Unless some new documentary evidence comes to light, my own theory is that we’ll never know for sure what happened. Add together the cloud of witnesses to Tchaikovsky’s final days, the background of the gay demimonde of Russian court and artistic circles, the true conspiracy of silence on what was deemed shameful sexuality in those days (the death by syphilis of Vincent Van Gogh’s devoted art-dealer brother Theo was not confirmed by the family until several decades later, even after publication of Irving Stone’s Lust for Life), and the introduction of modern sexual politics into the art of biography, and you have a very tangled web indeed.

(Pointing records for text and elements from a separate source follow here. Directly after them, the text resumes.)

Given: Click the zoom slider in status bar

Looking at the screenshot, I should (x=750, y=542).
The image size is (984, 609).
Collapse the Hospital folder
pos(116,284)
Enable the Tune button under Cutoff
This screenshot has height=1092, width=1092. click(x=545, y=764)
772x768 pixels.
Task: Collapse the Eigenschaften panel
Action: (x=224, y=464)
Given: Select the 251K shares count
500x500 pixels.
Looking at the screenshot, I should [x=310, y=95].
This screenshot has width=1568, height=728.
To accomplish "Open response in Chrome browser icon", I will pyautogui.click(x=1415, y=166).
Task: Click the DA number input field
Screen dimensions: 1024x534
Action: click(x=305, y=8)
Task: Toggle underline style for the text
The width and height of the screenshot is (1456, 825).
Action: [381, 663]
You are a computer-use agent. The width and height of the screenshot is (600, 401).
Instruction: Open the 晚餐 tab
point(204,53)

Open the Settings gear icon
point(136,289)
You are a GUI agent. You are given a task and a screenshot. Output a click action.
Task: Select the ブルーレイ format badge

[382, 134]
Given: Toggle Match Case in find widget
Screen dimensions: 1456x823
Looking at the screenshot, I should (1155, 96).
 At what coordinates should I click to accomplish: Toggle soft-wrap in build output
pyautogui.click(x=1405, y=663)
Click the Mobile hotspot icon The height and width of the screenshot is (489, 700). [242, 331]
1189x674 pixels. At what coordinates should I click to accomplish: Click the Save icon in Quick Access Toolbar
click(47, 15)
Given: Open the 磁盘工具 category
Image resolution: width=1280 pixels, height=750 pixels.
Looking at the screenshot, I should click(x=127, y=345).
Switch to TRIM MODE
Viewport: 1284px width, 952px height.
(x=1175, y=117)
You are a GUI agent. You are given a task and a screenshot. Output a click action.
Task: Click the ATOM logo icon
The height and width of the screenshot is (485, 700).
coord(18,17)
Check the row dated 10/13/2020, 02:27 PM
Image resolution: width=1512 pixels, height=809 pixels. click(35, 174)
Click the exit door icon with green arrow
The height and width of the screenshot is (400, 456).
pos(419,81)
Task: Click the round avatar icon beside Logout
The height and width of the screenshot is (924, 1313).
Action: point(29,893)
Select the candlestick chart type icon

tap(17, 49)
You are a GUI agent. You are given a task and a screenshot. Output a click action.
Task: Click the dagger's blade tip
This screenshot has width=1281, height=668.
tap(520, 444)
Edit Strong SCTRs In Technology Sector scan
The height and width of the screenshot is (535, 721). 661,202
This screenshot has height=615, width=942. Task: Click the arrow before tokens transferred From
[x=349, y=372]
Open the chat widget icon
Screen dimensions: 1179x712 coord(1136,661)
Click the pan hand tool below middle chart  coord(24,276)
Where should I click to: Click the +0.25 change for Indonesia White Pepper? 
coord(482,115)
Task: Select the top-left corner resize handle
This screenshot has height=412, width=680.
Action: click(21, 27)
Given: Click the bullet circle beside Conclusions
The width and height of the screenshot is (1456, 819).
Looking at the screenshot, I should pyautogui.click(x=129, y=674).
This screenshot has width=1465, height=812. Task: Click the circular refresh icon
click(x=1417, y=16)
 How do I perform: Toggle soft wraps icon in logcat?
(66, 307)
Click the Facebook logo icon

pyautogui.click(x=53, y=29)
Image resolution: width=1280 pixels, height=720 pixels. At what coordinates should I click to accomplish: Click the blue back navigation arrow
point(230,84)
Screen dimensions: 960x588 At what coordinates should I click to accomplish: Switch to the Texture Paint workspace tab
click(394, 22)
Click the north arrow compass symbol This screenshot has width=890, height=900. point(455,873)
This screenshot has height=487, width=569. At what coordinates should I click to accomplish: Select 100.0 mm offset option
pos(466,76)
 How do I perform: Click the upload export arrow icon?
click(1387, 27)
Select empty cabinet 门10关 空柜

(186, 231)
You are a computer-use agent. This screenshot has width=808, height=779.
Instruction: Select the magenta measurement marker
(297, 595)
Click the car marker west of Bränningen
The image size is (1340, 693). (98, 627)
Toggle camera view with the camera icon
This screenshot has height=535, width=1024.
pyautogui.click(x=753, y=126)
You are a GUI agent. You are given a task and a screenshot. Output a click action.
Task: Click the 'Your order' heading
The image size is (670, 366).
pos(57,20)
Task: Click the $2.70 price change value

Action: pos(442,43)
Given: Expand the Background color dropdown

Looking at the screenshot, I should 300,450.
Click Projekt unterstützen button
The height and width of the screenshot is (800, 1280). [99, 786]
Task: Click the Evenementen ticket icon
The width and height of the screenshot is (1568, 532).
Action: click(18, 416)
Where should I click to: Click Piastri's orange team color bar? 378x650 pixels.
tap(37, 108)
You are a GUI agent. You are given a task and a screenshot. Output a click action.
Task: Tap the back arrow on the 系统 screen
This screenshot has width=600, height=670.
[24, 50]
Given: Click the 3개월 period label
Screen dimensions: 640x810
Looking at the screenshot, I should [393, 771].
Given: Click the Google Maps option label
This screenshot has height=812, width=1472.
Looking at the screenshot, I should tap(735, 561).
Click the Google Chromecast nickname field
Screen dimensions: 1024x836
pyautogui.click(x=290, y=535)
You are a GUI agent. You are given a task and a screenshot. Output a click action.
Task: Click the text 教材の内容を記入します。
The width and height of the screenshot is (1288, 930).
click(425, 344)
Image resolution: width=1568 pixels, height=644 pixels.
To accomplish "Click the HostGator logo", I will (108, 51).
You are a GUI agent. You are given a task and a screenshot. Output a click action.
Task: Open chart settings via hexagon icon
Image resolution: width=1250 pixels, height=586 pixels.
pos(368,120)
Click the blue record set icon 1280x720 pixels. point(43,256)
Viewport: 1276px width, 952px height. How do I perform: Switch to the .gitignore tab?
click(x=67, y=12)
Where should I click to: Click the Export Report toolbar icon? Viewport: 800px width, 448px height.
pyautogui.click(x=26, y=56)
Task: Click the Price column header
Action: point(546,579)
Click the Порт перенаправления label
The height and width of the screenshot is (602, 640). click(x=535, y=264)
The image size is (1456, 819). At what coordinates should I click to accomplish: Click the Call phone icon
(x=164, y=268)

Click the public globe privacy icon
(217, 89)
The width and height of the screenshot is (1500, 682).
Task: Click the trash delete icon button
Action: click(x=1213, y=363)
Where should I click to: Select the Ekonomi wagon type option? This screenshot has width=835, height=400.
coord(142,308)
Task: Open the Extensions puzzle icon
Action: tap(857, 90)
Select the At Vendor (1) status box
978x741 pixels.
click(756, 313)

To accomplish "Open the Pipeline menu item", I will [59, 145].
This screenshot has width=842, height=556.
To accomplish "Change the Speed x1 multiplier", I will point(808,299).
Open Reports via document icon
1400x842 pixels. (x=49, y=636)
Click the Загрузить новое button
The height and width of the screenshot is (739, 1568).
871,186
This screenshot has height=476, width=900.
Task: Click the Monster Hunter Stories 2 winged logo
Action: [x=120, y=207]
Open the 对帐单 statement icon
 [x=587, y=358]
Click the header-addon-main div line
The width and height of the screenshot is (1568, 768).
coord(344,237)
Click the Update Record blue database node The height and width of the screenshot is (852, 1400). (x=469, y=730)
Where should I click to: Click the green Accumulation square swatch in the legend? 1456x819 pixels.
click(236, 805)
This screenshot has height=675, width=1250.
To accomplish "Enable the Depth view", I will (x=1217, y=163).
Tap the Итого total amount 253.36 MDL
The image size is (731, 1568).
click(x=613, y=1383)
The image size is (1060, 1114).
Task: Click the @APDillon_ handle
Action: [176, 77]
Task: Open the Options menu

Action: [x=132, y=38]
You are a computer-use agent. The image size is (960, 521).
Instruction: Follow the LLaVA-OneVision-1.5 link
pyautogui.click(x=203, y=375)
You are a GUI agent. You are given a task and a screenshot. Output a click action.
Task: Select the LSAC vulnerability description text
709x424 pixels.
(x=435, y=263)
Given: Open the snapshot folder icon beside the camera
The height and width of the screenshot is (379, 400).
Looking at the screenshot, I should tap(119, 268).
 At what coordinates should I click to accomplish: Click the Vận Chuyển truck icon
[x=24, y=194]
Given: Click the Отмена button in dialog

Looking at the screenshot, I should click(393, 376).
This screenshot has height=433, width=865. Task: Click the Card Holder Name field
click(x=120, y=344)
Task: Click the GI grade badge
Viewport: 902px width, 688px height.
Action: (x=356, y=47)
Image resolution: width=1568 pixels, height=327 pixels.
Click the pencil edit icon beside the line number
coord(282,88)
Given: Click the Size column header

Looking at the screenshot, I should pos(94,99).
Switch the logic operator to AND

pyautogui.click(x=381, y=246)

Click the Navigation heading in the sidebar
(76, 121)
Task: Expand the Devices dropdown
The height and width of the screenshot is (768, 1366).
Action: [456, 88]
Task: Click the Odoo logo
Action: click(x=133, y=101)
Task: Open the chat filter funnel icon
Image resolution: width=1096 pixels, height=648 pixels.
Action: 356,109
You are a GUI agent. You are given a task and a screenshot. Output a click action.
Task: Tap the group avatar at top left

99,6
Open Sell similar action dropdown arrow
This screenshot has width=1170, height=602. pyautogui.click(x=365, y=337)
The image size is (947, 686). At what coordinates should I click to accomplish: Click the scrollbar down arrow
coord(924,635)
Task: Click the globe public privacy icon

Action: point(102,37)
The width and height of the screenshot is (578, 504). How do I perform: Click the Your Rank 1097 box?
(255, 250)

Too bad. In the end, despite the natural human tendency to want to know everything, then share it in the form of gossip, what really matters is the music—something that the public has understood, even when critical opinion of Tchaikovsky’s own time (and even for a long time afterward) dismissed it as overly sentimental or bombastic rather than capturing the titanic flow of emotion at the heart of the composer’s troubled existence.
I wonder where the rumours about Tchaikovsky's pedophilia come from. He might have had affairs with young fellows, however this doesn't have to mean that he is pedophilic, isn't it?
ReplyDeleteBy "young fellows," if you mean twentysomething men, no. But his close relationships with young boys--not just children in middle-class families, but child prostitutes in cities he visited--gave rise to the rumors.
ReplyDeleteThe question of the age and relationship with his nephew 'Bob' also gives rise to the idea of pedophile instead of homosexuality. I don't think we will ever know.